Ce qui a été fait et ce qui reste à faire

L’une des premières mesures prises par Daniel Ortega fut de décréter la gratuité de l’éducation et de la santé, une mesure d’une haute valeur symbolique dans un pays où, durant les 16 dernières années, la privatisation d’une bonne partie des services publiques a fait exploser la brèche sociale.
Comme l’indique un bilan des 100 premiers jours du nouveau gouvernement, élaboré par l’Institut pour le développement et la démocratie (IPADE), les économies budgétaires et la remise de la dette envers la BID (Banque inter-américaine de développement) ont permis d’augmenter de 3,21 % le budget 2007, par rapport au premier projet présenté par le président sortant Enrique Bolaños. 18 % de cette augmentation fut attribué à la santé, 54 % à l’éducation et 24 % au « Bon productif alimentaire », trois secteurs essentiels de la politique sociale prévue par le FSLN.
Si la lutte contre la pauvreté fut l’une des axes principaux du programme électoral sandiniste, le programme « Faim zéro » – qui reprend le nom d’un plan similaire mis en œuvre au Brésil par Lula – apparaît comme la proposition essentielle de ce combat à la campagne.
Avec un budget annuel de 30 millions de dollars, le programme « Faim zéro » se fixe pour objectif de toucher 15.000 familles chaque année (soit 75.000 en 5 ans), pour un montant de 2.000 dollars, avec l’attribution d’une vache et de petit bétail, des semences et d’autres moyens permettant la relance de la production paysanne.
Pour le sociologue Orlando Nuñez Soto, principal concepteur de ce programme, une idée essentiel du sandinisme version 2007 « consiste à passer d’un Etat reposant sur une synergie gouvernement + entreprises privées à un autre Etat reposant sur la synergie gouvernement + associations.

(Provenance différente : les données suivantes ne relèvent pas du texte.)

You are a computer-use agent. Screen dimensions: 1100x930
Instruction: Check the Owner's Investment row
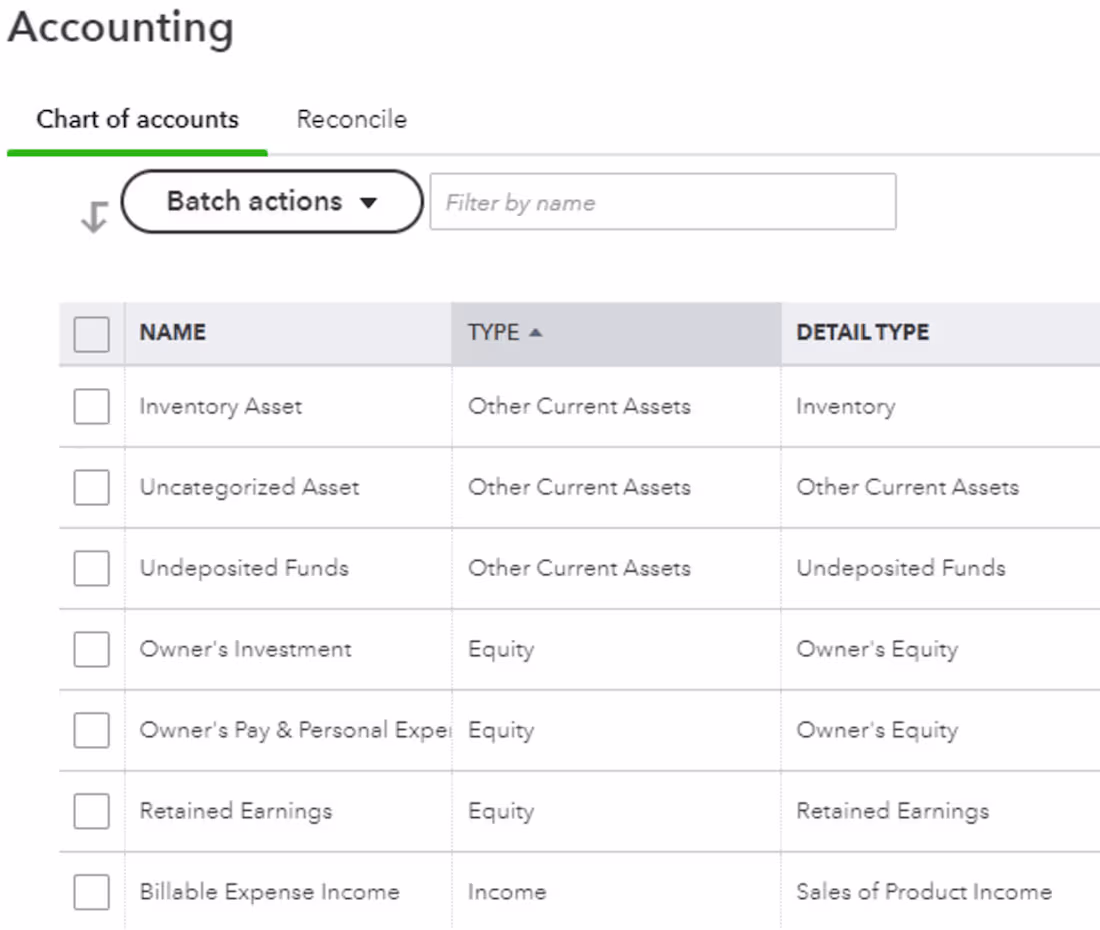(91, 649)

Pour y arriver, la lutte ne sera pas seulement politique, mais aussi économique. Il faudra s’organiser aussi bien politiquement qu’économiquement, y compris en profitant des règles imposées ces dernières années par la droite».
Cette réflexion explique l’un des deux propositions centrales, sur le plan organisationnel, faites par le gouvernement pour les cinq prochaines années : la relance des associations de petits et moyens producteurs (2), afin de recréer un sujet économique qui avait pratiquement disparu après 15 ans de politiques néo-libérales, destructrices pour la petite production.
L’autre proposition, qui se situe davantage sur le terrain politique, est la constitution des « Conseils du pouvoir citoyen » (3), implantés dans tout le pays, en partant des quartiers et des régions, en passant par les municipalités et les départements, pour aboutir à une structure nationale.
La consigne « Le peuple est le président » et la démocratie directe impulsée par le sandinisme « vont bien au-delà d’un simple discours politique. C’est un nouveau schéma d’organisation, basé sur les lois de participation votées par les précédents gouvernements », explique Harold Urbina, collaborateur au Service des droits de l’homme.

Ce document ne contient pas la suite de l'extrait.